O presidente da Bravi conta que a ação no STF contra a decisão da Anatel será analisada pelo ministro Ricardo Lewandowski, que, no momento, aguarda pronunciamento da Procuradoria-Geral da República (PGR), para dar andamento ao caso. Espera-se que a pauta também seja pauta de uma audiência pública no Congresso Nacional.
Em resumo, explica Teresa Trautman, a lei da tv paga estabeleceu cota da produção independente na tv por assinatura; criou um financiamento à produção independente, por de um percentual retirado do Fistel (Fundo de Fiscalização das Telecomunicações), e um ente regulador desse segmento, a Ancine. “Três coisas fundamentais e que estão na Constituição”, diz. “A valer a decisão da Anatel, a identidade nacional, a soberania nacional, vai ficar em falso. A produção independente vai deixar de ser financiada.
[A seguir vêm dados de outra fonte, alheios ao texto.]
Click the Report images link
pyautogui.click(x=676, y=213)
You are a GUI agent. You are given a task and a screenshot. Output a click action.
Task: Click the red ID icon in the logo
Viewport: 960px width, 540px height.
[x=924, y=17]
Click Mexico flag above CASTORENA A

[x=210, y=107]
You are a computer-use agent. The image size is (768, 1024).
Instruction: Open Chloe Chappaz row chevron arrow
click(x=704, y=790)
O que a Anatel fez foi se eximir, tirar o corpo fora. A Ancine, pior ainda. Em nenhum momento pegou essa bola, que é dela. Não disse ‘- espera, o artigo segundo, inciso 23, da lei prevê sua aplicação em todas as tecnologias. Bastava isso. O mais importante não é discutir a tecnologia e sim cumprir a Constituição.”
Perda de identidade
“Quem tem medo dessa cota brasileira? Pelo amor de Deus…”, provoca Mauro Garcia, lembrando que há países com otas nacionais de 20%, 30%, de toda a oferta de conteúdo. “Os países, principalmente europeus, têm cotas muito maiores, estão zelando pela renda e pelos empregos da sua sociedade, pela sua língua e pela sua cultura.” Segundo o presidente da Bravi, junto com a desidratação da produção, o desmonte da lei da tv paga também vai prejudicar os canais independentes e criar muitas indefinições no modelo.“Vão oferecer os canais em duplicidade? Dentro e fora das operadoras?”, questiona.
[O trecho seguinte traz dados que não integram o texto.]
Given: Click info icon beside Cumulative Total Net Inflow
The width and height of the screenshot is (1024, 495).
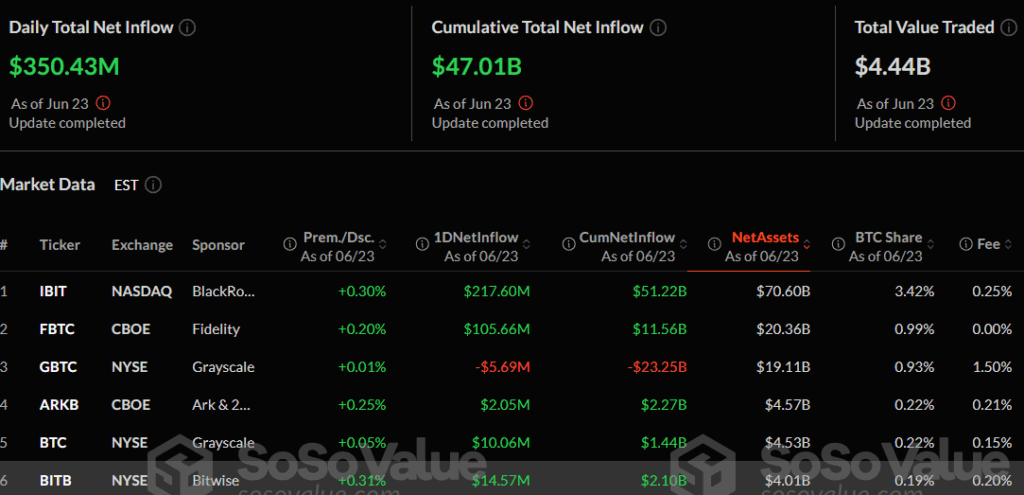Looking at the screenshot, I should coord(661,28).
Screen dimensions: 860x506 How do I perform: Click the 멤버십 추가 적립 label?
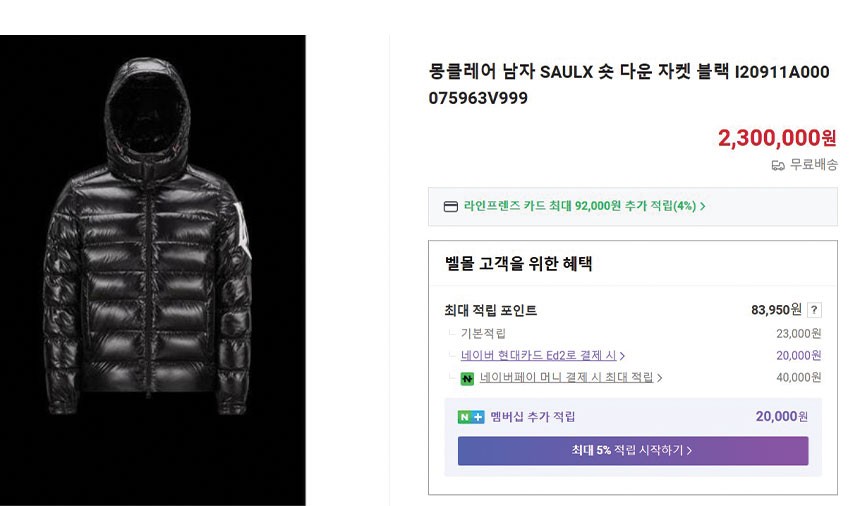click(532, 417)
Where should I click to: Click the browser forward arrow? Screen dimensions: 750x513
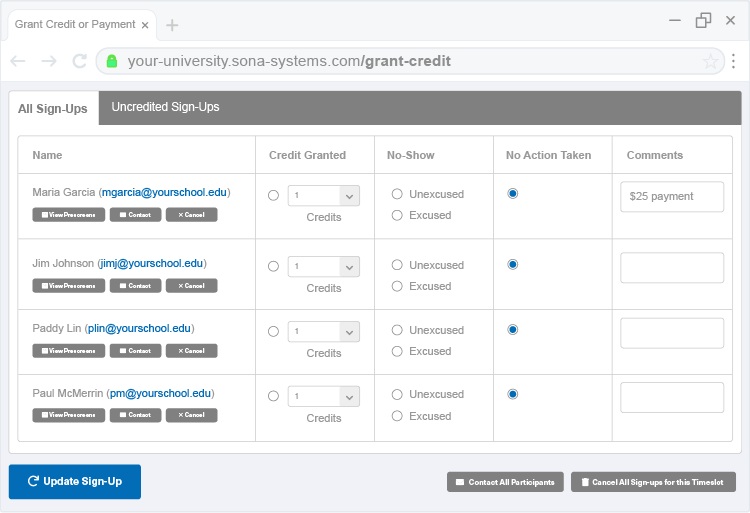click(x=49, y=61)
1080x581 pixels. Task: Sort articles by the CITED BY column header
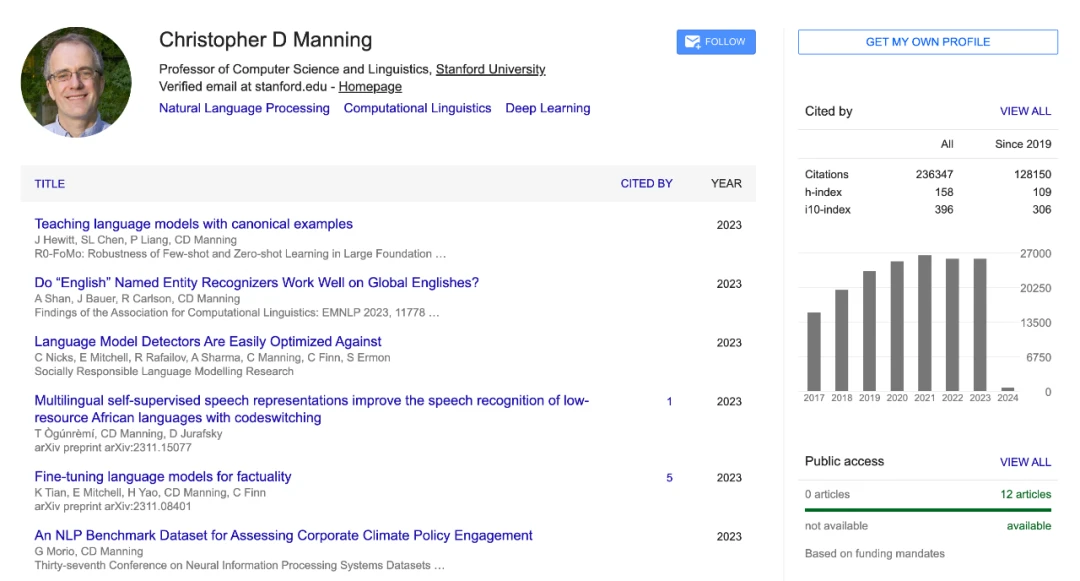(646, 184)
Marcello Miranda nota que os interesses da Fox no mercado brasileiro e sua resistência a aceitar a lei da TV paga estiveram na pauta das conversas do presidente Jair Bolsonaro com Donald Trump, na sua visita aos EUA. E que, ao contrário do que tentam acenar aos consumidores, a desconstrução do modelo não deve baratear o serviço para o usuário final. A aquisição separada dos canais, online, vai acabar saindo mais caro, acredita ele.
Contra esse servilismo cultural, Teresa defende a reação dos produtores de audiovisual, que já estão em situação “falimentar”, devido aos impactos a pandemia de covid-19. “Eles têm que se preparar e lutar. Sair da zona de conforto, de isenção, e ir pro proscênio lutar pela nossa identidade. (…) Os produtores precisam ganhar consciência de que não vai ter dinheiro para produzir nem onde [veicular]. Devemos mostrar claramente no STF que a Constituição está sendo descumprida, está ao relento. Deveríamos aumentar o escopo dessa discussão. Estamos falando de identidade nacional, uma questão que você não deixa na mão do mercado.”